Ce que je suis est parfois enseveli ; une fois "dans le monde du travail" - le monde donc, l'espace de relations, qui n'est pas l'espace de la vie, de l'amour ou de la saine et légitime contemplation, le véritable travail de tous les instants est de ne pas me sacrifier et protéger mon essence - exactement comme l'essence du parfum qu'on souhaiterait conserver tout au long de la journée et qu'il serait très indélicat et assez vulgaire de ré-appliquer, à intervalles temporels réguliers, comme pour se rappeler à soi-même et à autrui. Au fond, on veut que les performances de l'élixir de notre choix soit telles que notre fragrance nous suive, naturellement, d'elle même, tout au long de la journée, dans tous nos mouvements, se déclinant même au fil des heures qui s'égrènent comme pour mieux épouser notre être, la fatigue et l'usure du jour. L'essence, dans toutes les variations de l'être et de l'acte d'exister, se doit de demeurer, d'être encore et toujours là. C'est sans doute cela, plus encore qu'être soi, être soi-même. Être parvenue à ne plus faire négoce. A ne plus faire bon marché de soi, à ne plus se céder à vil prix.

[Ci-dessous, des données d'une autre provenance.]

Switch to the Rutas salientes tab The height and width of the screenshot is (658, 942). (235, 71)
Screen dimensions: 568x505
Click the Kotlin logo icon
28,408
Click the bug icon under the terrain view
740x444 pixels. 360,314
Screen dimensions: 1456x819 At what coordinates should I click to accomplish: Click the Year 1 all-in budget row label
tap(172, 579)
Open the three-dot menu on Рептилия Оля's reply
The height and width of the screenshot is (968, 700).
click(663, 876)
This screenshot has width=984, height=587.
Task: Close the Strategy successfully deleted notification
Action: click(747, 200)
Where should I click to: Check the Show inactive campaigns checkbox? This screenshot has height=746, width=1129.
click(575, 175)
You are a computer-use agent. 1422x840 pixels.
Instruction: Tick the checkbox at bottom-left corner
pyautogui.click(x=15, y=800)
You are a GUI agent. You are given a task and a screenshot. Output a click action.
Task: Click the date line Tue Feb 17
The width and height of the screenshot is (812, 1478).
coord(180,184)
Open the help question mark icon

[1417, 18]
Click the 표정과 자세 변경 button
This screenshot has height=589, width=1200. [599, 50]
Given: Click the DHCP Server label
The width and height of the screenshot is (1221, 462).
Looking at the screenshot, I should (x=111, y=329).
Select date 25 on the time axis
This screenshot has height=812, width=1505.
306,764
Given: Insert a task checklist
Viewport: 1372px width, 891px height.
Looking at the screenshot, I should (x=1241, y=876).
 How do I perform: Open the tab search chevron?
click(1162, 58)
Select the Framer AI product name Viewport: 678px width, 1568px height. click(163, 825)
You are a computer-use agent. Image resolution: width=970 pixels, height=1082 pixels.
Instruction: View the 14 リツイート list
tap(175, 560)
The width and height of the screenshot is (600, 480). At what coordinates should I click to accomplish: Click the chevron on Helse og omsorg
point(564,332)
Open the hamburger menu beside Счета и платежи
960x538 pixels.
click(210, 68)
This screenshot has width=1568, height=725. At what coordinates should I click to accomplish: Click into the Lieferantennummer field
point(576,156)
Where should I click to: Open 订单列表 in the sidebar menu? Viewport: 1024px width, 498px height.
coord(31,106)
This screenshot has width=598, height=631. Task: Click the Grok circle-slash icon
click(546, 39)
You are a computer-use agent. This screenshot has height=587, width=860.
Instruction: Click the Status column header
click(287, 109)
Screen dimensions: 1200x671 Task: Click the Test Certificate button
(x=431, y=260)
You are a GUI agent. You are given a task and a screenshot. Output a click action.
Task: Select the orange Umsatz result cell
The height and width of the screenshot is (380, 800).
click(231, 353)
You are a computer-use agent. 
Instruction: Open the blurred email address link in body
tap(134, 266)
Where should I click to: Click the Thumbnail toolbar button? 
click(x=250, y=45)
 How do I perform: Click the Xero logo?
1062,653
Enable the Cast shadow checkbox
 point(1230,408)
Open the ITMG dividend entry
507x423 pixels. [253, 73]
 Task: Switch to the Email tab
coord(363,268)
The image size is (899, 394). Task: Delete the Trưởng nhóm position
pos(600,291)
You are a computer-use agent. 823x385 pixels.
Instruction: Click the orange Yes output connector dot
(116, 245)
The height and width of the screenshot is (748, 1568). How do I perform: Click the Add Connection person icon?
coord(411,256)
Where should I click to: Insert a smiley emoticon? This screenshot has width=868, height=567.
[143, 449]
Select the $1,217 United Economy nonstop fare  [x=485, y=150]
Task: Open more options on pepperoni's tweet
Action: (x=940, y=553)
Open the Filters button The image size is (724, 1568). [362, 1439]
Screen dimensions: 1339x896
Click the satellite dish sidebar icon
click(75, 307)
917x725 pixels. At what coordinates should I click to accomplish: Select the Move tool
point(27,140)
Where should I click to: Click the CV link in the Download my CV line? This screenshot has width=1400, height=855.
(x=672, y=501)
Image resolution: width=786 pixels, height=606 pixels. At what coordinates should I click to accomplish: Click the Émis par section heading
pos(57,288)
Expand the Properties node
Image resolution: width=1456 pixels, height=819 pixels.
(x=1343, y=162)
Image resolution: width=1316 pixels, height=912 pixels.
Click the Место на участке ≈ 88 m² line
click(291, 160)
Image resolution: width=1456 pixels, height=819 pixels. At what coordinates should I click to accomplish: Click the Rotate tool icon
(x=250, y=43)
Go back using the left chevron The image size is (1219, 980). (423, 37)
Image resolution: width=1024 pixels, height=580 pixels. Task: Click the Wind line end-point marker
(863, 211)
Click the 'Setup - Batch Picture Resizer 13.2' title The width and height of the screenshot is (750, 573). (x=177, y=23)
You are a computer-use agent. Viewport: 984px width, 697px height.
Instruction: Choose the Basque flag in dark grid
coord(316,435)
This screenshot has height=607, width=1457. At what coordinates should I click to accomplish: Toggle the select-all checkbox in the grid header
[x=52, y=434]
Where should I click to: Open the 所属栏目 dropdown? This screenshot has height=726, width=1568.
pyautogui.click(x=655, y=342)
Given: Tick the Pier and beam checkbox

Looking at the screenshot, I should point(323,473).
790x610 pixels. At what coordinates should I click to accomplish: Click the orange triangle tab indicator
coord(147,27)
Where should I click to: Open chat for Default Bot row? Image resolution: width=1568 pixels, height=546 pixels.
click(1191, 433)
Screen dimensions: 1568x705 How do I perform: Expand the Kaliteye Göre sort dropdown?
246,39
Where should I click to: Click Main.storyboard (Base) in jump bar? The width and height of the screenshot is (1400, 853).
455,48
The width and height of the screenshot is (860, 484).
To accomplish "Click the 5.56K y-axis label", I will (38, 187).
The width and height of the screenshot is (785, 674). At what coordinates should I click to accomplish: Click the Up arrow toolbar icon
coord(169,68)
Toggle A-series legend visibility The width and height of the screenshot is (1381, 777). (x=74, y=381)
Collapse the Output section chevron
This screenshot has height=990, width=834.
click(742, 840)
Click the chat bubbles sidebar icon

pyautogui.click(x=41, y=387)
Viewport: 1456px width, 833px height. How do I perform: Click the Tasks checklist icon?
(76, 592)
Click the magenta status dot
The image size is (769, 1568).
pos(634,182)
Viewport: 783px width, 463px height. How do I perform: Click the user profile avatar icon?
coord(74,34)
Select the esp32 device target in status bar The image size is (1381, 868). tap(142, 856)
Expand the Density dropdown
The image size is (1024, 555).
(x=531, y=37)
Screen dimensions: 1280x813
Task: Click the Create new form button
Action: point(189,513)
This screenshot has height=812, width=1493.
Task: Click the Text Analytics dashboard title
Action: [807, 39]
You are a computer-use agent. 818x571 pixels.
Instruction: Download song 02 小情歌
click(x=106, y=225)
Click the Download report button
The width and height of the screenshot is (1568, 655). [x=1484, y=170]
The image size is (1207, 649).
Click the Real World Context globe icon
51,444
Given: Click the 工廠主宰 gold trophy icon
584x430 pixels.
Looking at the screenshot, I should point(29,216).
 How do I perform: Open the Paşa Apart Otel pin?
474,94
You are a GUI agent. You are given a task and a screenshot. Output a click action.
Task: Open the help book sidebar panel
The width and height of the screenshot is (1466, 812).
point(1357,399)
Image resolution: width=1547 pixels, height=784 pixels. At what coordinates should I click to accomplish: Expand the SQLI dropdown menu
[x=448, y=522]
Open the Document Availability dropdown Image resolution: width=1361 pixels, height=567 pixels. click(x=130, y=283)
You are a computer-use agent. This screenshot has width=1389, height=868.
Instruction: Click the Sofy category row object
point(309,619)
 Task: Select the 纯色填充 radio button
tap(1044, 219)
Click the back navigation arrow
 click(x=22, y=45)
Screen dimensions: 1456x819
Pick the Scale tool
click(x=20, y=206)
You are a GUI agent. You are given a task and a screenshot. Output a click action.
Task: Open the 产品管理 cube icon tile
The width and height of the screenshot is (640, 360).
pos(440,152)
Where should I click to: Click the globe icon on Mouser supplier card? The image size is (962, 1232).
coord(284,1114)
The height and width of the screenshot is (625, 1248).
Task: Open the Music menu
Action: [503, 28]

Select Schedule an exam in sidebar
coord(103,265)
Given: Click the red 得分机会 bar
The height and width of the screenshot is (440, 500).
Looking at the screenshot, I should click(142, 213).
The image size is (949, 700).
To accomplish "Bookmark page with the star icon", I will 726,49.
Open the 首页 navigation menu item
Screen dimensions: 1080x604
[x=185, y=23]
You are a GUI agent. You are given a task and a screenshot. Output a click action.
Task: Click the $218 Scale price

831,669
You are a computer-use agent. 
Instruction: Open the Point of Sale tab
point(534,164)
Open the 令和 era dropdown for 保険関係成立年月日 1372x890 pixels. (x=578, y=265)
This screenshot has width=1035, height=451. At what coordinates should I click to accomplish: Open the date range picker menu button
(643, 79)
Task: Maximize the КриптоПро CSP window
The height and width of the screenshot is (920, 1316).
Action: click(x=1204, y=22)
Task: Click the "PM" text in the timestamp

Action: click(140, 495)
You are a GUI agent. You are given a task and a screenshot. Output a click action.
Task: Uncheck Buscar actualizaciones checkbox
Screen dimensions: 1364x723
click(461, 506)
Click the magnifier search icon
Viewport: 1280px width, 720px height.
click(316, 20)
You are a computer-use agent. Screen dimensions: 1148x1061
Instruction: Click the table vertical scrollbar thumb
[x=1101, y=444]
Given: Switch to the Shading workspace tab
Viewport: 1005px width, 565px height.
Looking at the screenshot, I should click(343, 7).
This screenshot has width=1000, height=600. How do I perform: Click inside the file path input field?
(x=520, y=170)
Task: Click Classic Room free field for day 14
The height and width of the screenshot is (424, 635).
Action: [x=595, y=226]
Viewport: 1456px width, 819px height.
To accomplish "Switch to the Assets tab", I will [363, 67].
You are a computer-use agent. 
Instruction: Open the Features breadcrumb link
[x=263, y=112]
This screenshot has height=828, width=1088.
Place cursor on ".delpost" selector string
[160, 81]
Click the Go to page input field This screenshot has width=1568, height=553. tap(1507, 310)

Et qu'il s'agisse de l'acte pur d'exister, de se sentir au monde par ses choix, sa détermination ou sa présence ou de comprendre, subitement, ce qui fait que nous sommes nous et pas un autre, bref la révélation de l'être même est toujours une grande joie, indicible et qu'on ne peut communiquer. A chacun de la ressentir pour soi : en voyant défiler un paysage de son wagon de train, face à un film (de préférence japonais dans mon cas), en dévorant une brioche ou des petits choux à la crème ou en prenant son enfant dans les bras. Puis, comme on dit dans les recettes de cuisine "à réserver pour plus tard" : entourer de toutes les précautions nécessaires ce sentiment naissant, en le protégeant jalousement.